• [Given task] Return every line of the items below verbatim, omitting the pictures.

• [Data provided]
<<<<

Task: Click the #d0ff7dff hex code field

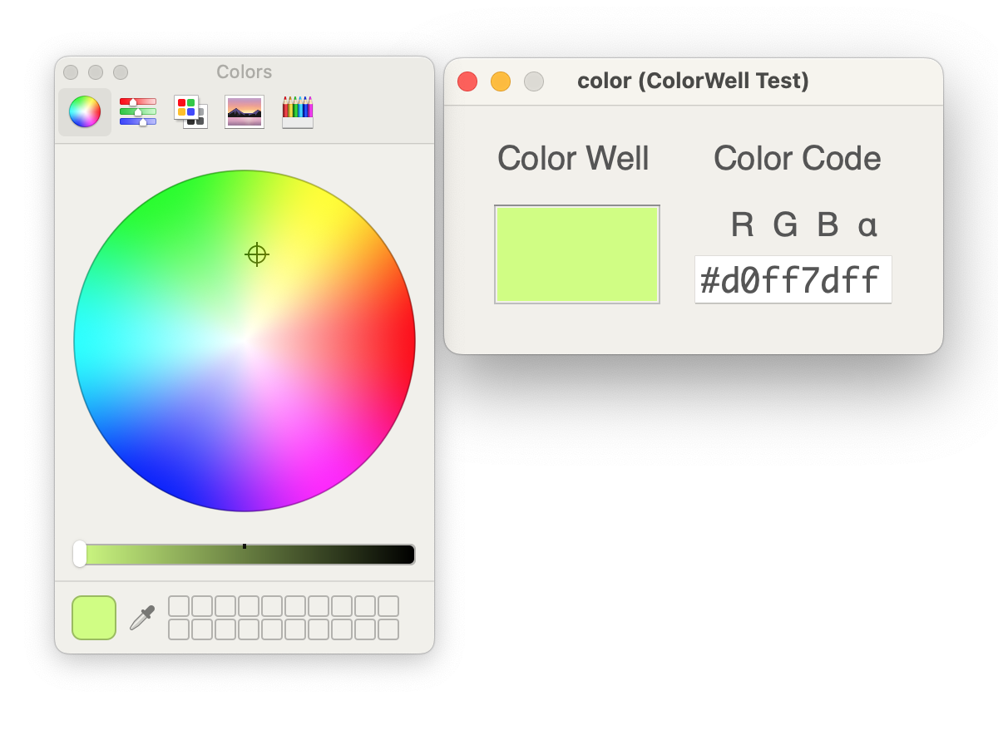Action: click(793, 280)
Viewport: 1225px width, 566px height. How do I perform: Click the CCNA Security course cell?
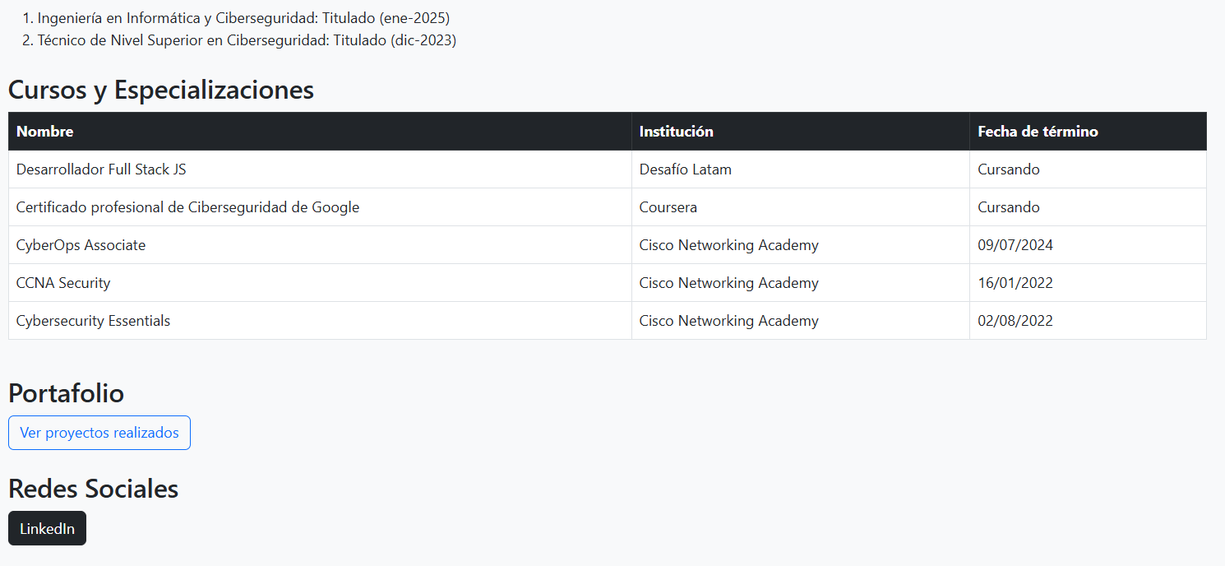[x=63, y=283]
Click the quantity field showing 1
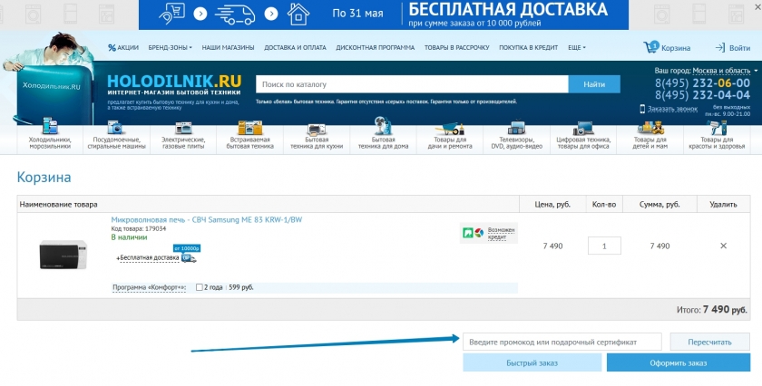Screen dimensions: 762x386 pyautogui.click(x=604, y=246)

>>>>

• [Solution to this task]
Task: Click the #d0ff7dff hex code field

Action: click(793, 280)
Viewport: 1225px width, 566px height. How do I perform: Click the CCNA Security course cell?
[x=63, y=283]
Click the quantity field showing 1
Screen dimensions: 762x386 pyautogui.click(x=604, y=246)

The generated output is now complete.